RECORDS Block Start

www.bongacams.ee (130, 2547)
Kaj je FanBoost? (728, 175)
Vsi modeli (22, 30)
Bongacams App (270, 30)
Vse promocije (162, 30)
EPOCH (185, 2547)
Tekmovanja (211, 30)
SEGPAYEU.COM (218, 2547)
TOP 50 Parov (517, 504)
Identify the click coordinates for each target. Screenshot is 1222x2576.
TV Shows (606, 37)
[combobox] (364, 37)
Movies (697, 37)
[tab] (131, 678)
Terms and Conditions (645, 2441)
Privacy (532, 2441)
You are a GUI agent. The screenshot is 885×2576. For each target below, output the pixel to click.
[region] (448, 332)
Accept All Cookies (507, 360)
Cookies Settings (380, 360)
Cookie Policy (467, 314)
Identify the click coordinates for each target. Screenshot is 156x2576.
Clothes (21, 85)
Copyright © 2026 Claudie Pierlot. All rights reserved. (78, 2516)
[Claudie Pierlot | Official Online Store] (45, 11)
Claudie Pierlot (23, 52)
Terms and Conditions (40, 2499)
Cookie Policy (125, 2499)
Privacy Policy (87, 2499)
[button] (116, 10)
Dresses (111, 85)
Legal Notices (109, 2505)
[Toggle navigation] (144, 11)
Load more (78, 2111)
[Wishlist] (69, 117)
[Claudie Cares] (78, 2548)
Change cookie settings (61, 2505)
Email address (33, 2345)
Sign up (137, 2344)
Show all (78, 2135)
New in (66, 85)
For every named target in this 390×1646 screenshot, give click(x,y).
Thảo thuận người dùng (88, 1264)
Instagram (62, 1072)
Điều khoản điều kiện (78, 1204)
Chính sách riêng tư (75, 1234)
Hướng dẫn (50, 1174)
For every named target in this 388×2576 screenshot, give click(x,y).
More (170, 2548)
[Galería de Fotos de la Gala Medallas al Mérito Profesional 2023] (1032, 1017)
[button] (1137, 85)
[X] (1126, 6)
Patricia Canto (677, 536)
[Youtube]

RECORDS Block End

> **DIRECTIONS**
How many of the lines in the listing hold "Identify"? Only the number should be given.

> **TASK RESULT**
2